[Opening MATERIAL SHOWN section]

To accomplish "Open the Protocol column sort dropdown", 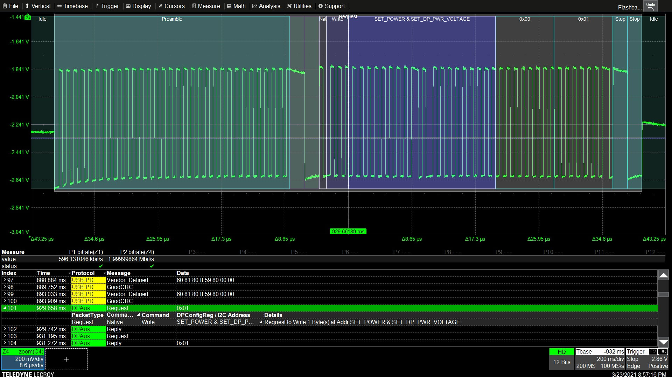I will (x=104, y=273).
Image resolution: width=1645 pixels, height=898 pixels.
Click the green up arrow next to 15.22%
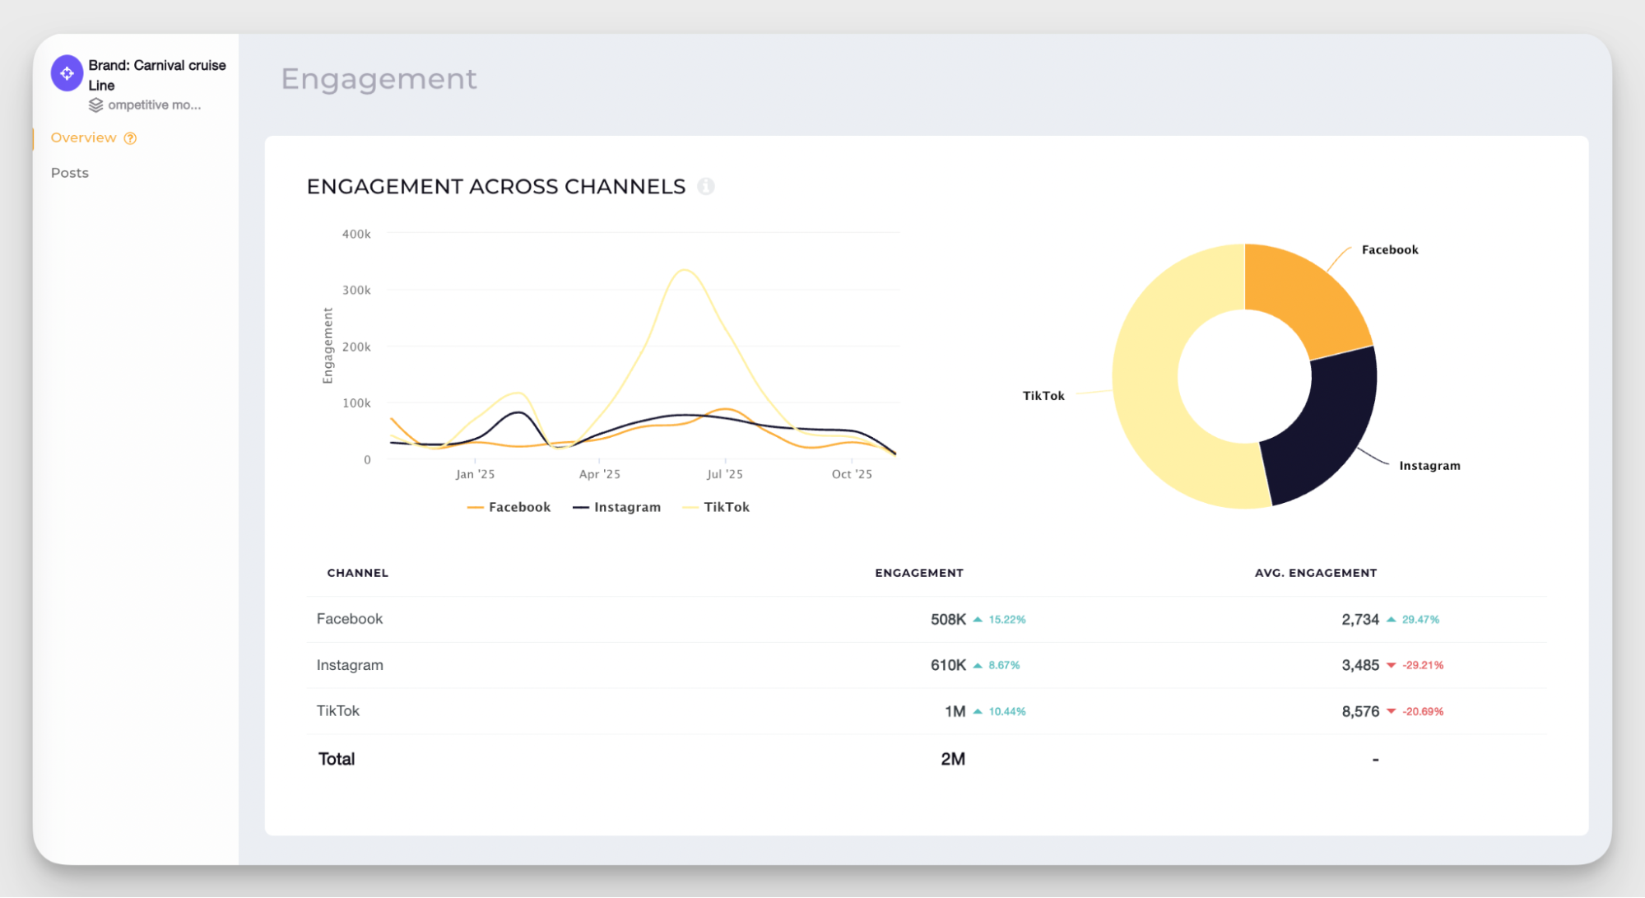point(978,619)
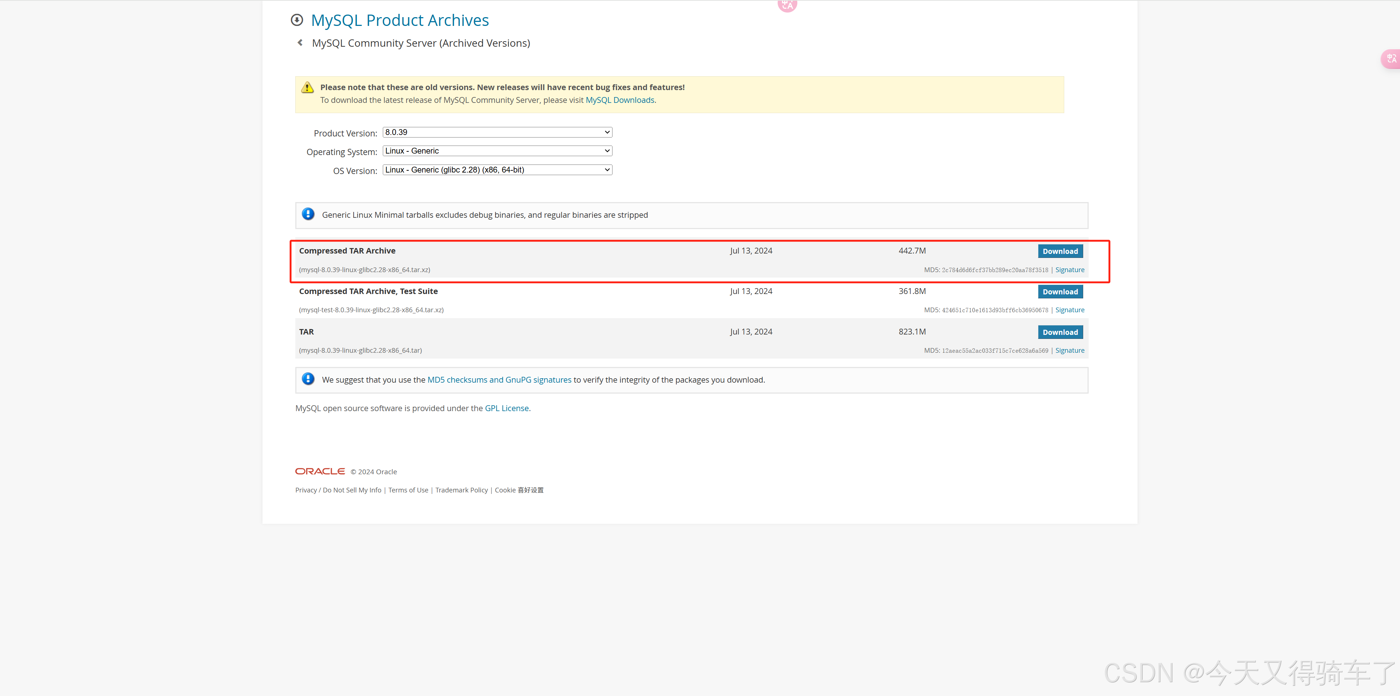Download the Test Suite TAR archive
This screenshot has width=1400, height=696.
[1060, 292]
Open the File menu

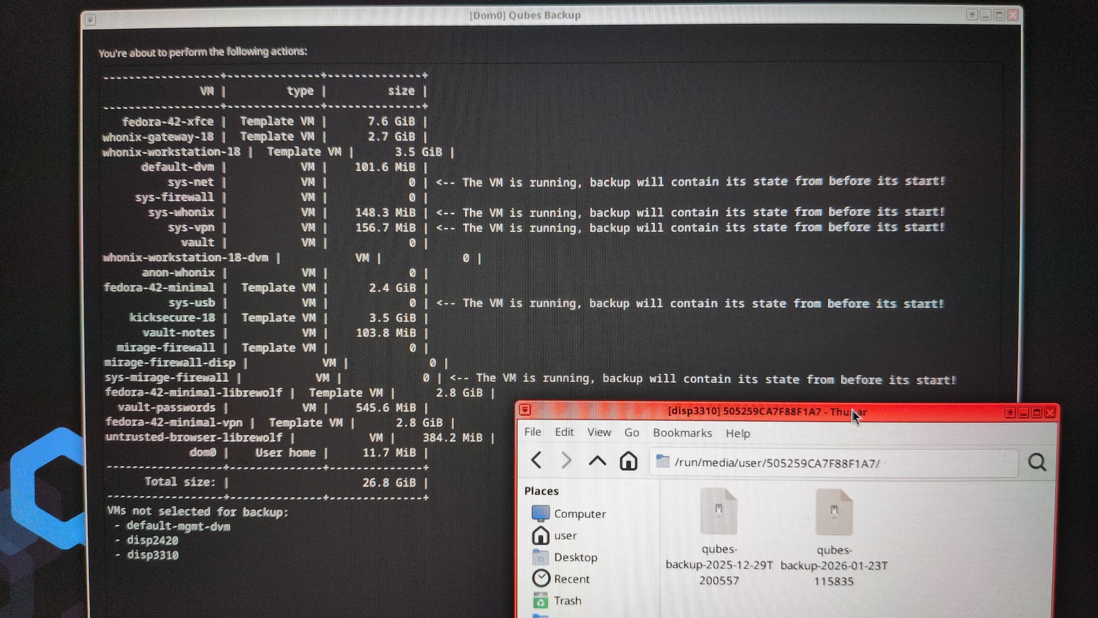532,432
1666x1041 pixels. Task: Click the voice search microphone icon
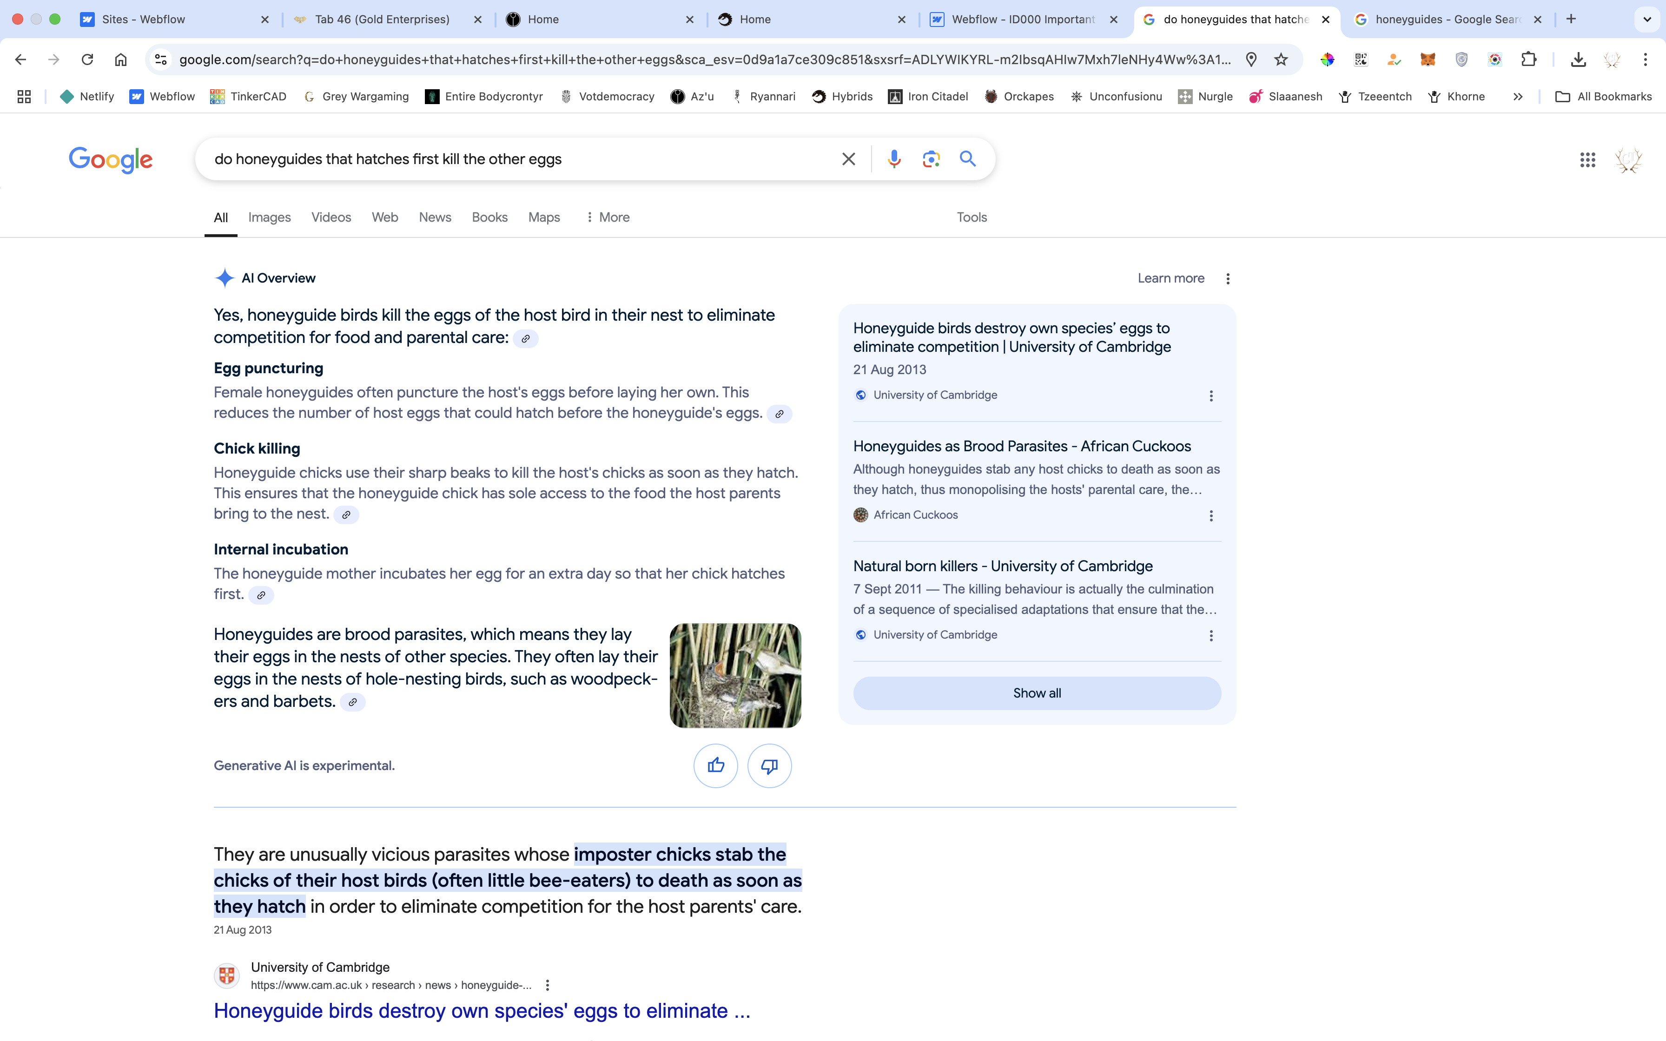coord(894,159)
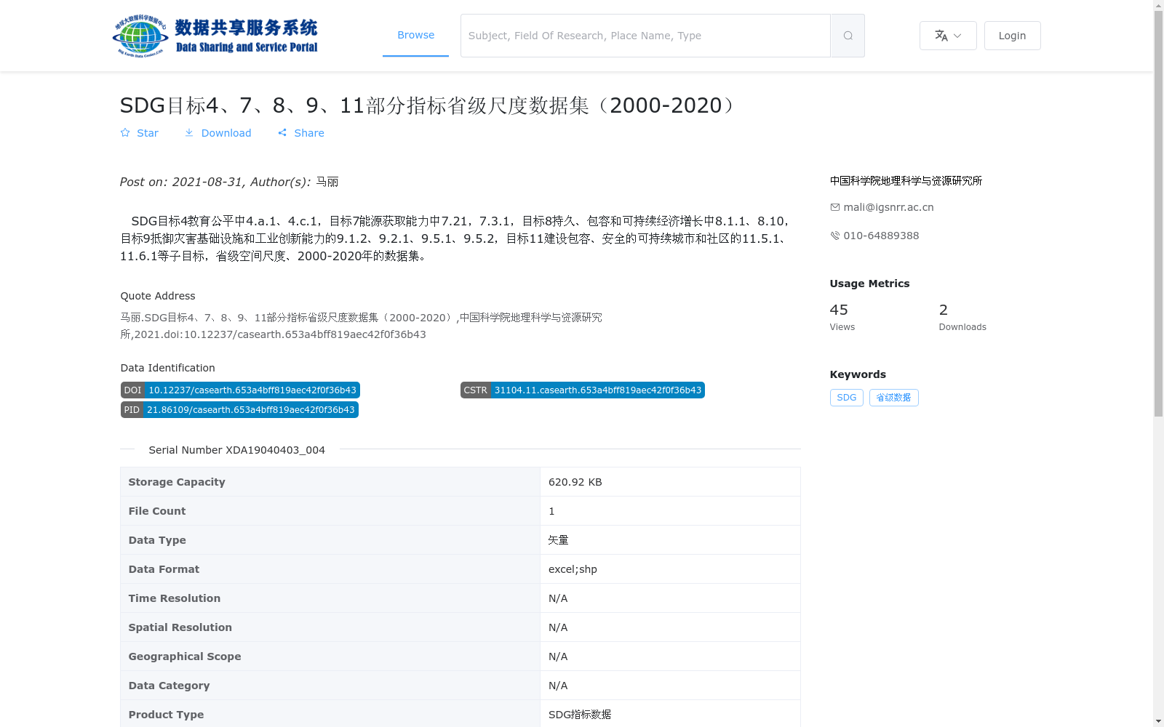The height and width of the screenshot is (727, 1164).
Task: Click the phone icon next to 010-64889388
Action: pyautogui.click(x=834, y=236)
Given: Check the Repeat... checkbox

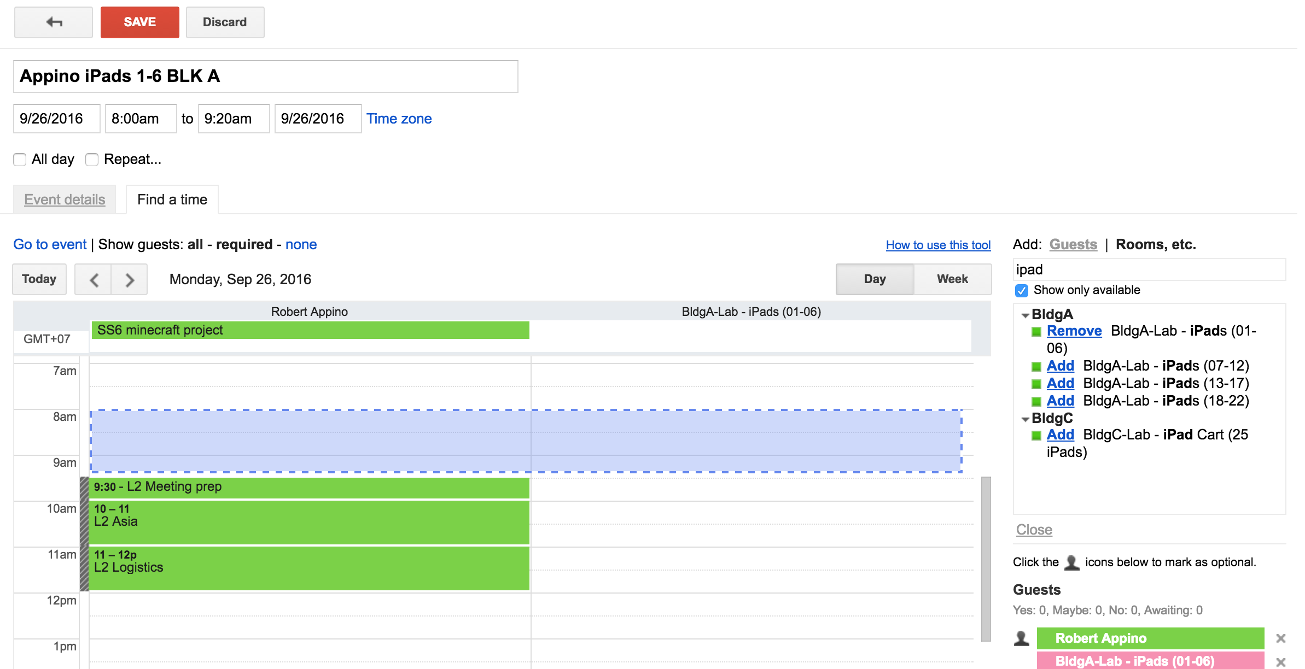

[Closing MATERIAL SHOWN section]

EXERCISE PROMPT: The lines from the one containing "Open the File menu" up to and including the last line of the material above are to be given again exactly; any pictures are dropped.

WRITTEN SOLUTION:
Open the File menu

532,432
1666x1041 pixels. Task: Click the voice search microphone icon
coord(894,159)
The height and width of the screenshot is (727, 1164).
Task: Click the phone icon next to 010-64889388
Action: pyautogui.click(x=834, y=236)
Given: Check the Repeat... checkbox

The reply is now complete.